▶ [SET EXERCISE]: Please gather every line in the records below that contains the word "screenshot", and copy each one in full.

═════ GIVEN RECORDS ═════

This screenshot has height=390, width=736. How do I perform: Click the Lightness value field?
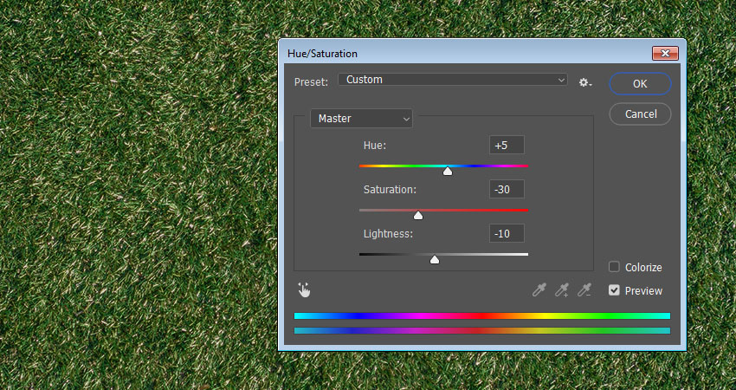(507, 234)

═════
═════ GIVEN RECORDS ═════

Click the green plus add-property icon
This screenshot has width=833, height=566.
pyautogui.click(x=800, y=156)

═════

▶ [WRITTEN SOLUTION]:
This screenshot has height=390, width=736. How do I perform: Click the Lightness value field?
This screenshot has width=833, height=566.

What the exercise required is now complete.